A robust arms trade treaty will support our commitment to British values, including human rights and international humanitarian law. We also want a treaty with a wide membership and sufficient global coverage to be truly effective. We will continue to lead international efforts towards that goal, and we will continue to work hard, including with industry and civil society, to secure both aims. Negotiating legally binding requirements for the regulation of the conventional arms trade is obviously a complex business—if it were easy, previous Governments would have done it.

In the time remaining, I want to touch on some of the specific questions that have been raised. I am grateful to my right hon. Friend the Member for Tonbridge and Malling for sketching out the areas of agreement between the Committees and the Government; as he said, it is important to put those on record before turning to some of the areas of disagreement. He highlighted what has been done on bribery and cluster munitions, as well as our bar in terms of arms control for the purposes of internal repression.

### Available data:
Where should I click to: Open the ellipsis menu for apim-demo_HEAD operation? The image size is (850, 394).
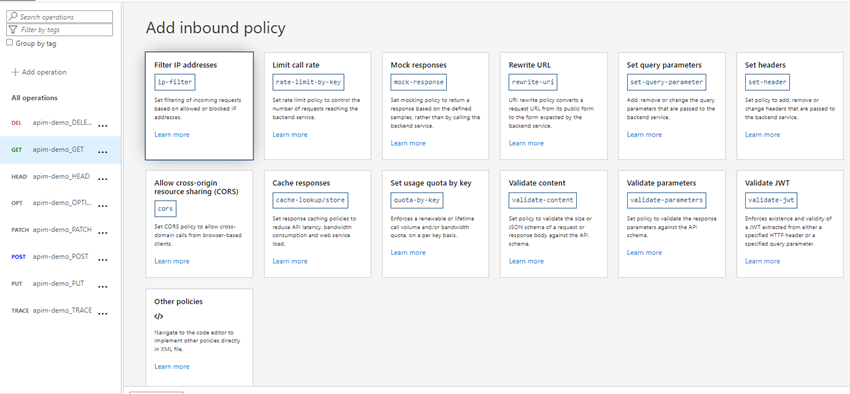pos(102,179)
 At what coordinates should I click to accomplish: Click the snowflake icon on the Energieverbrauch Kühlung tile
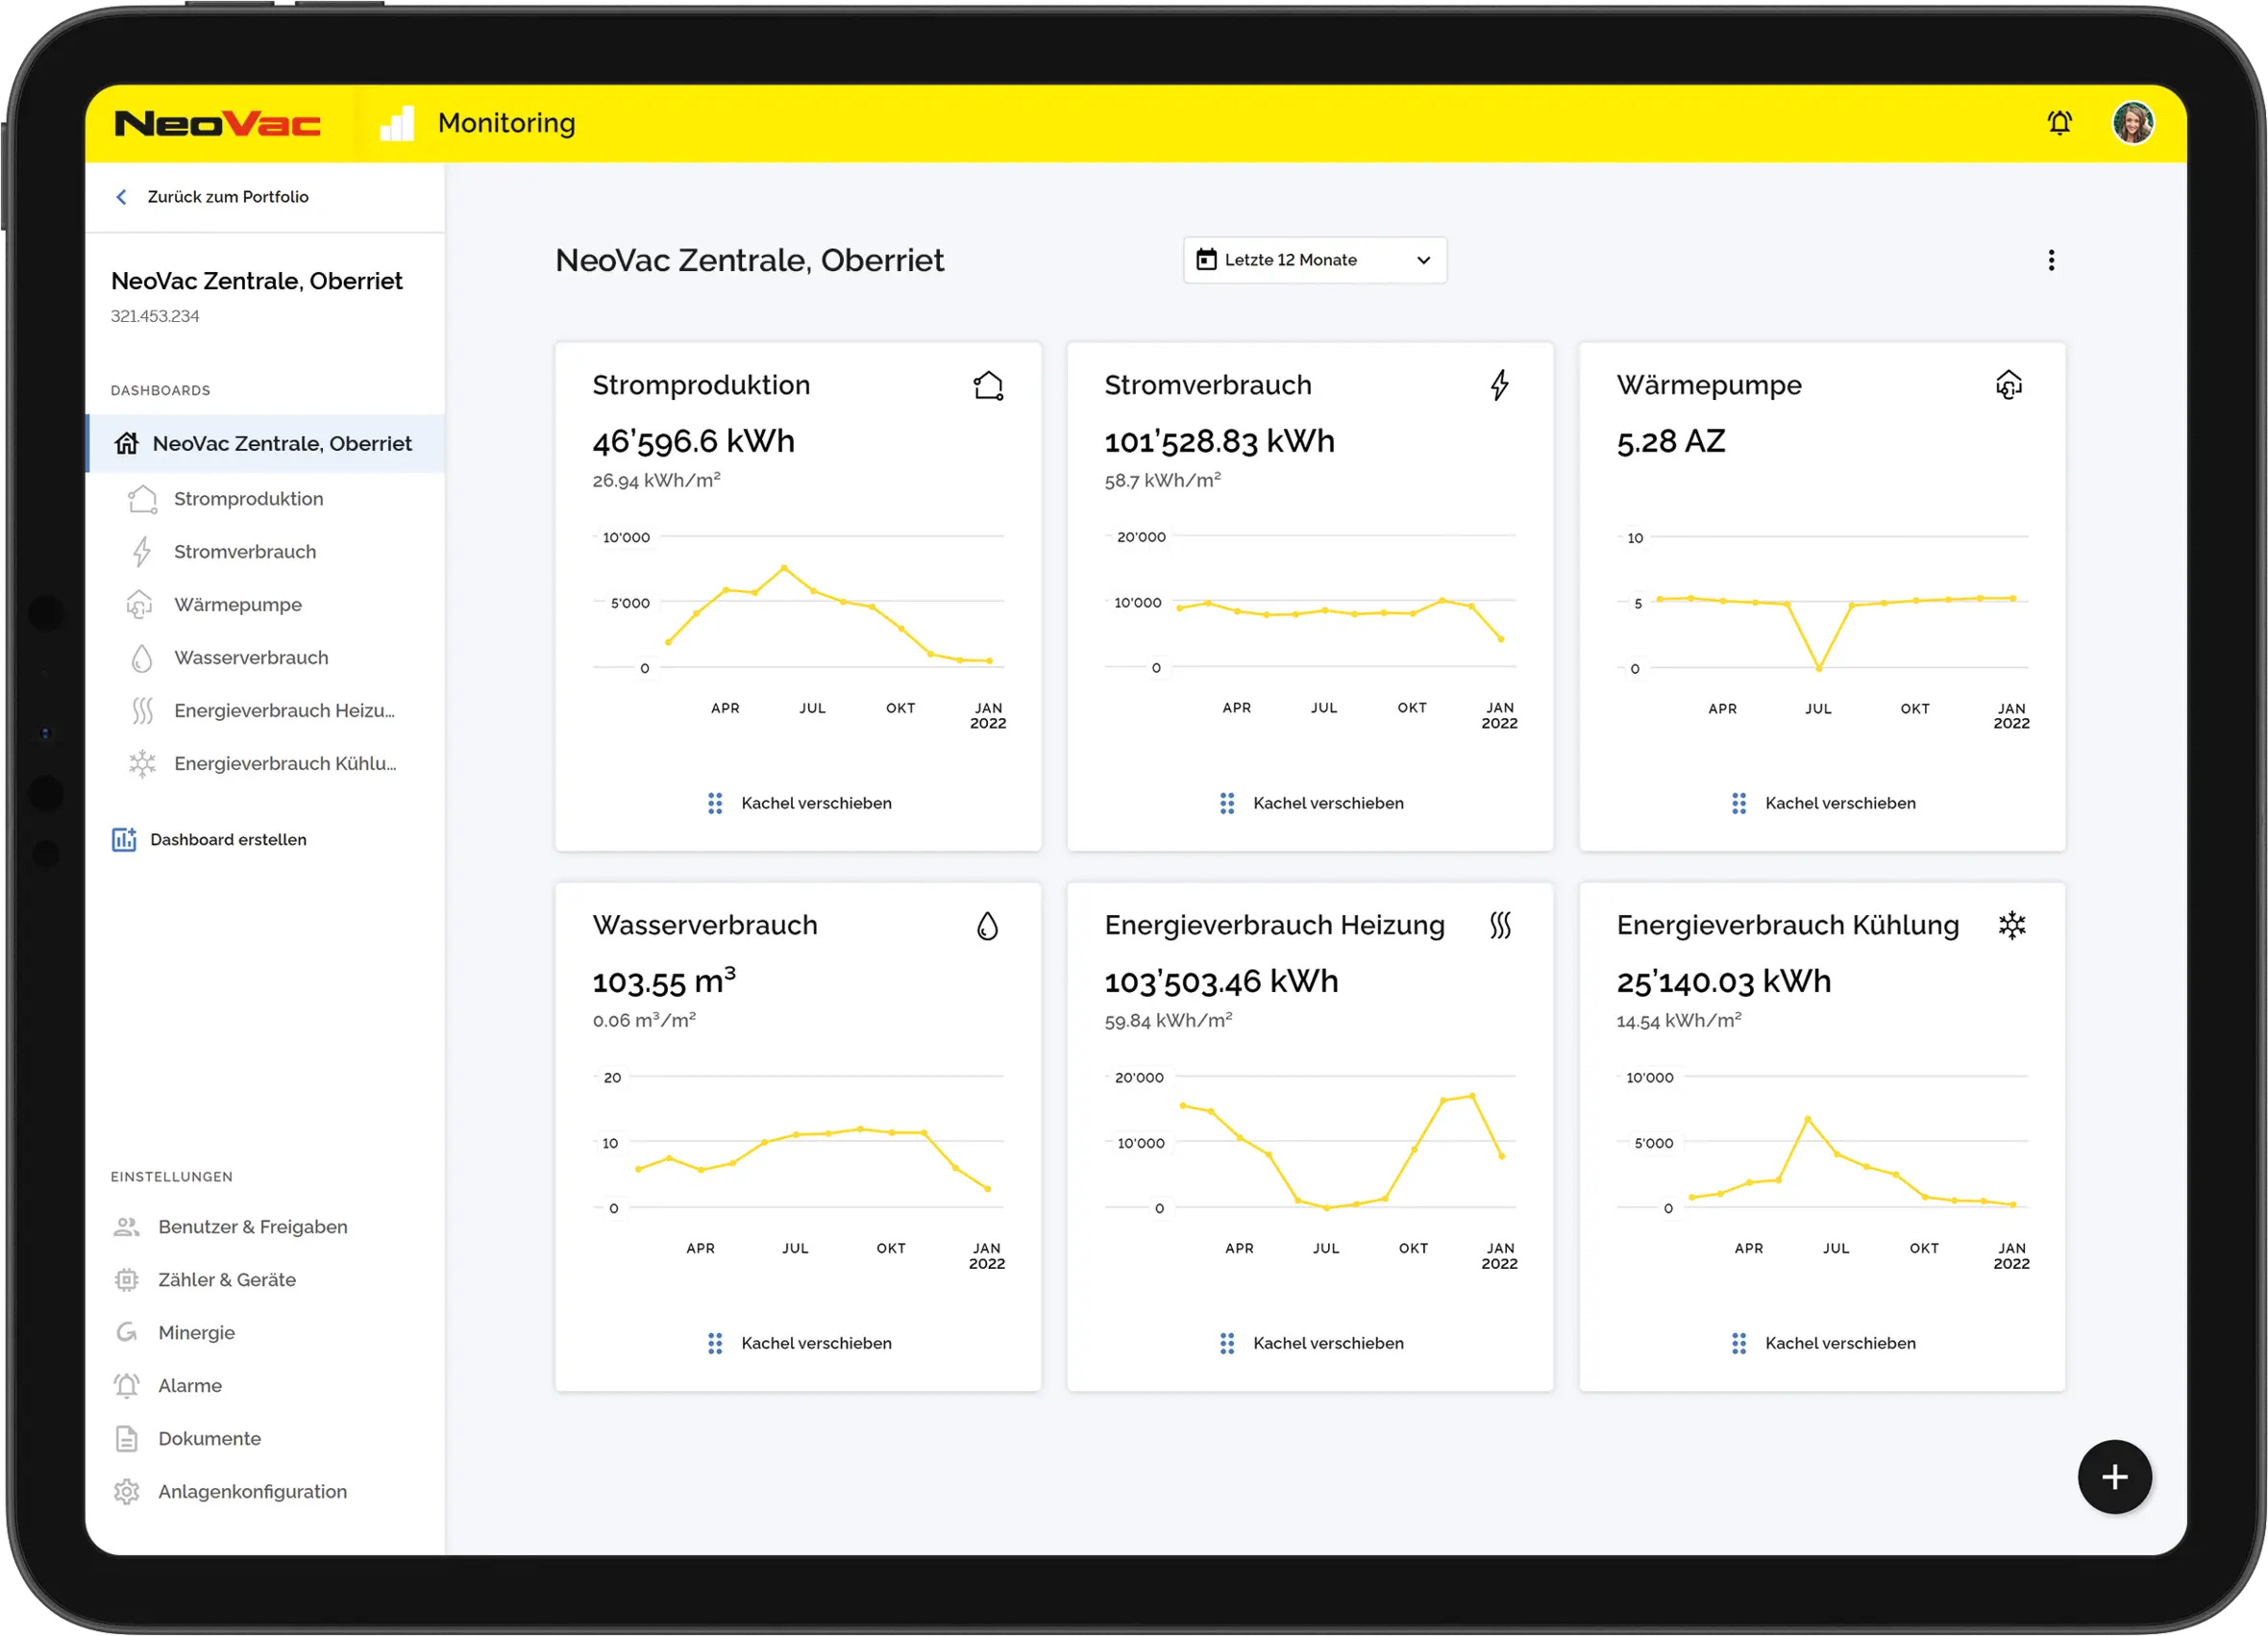pyautogui.click(x=2011, y=925)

### What needs to be done:
Answer these questions about the arms trade treaty text above:
(a) What kind of membership does the speaker want the treaty to have?
(b) Who sketched out the areas of agreement between the Committees and the Government?
(c) Apart from the bar relating to internal repression, what two areas did that person highlight?

### Task solution:
(a) A wide membership with sufficient global coverage to be truly effective.
(b) The right hon. Friend the Member for Tonbridge and Malling.
(c) Bribery and cluster munitions.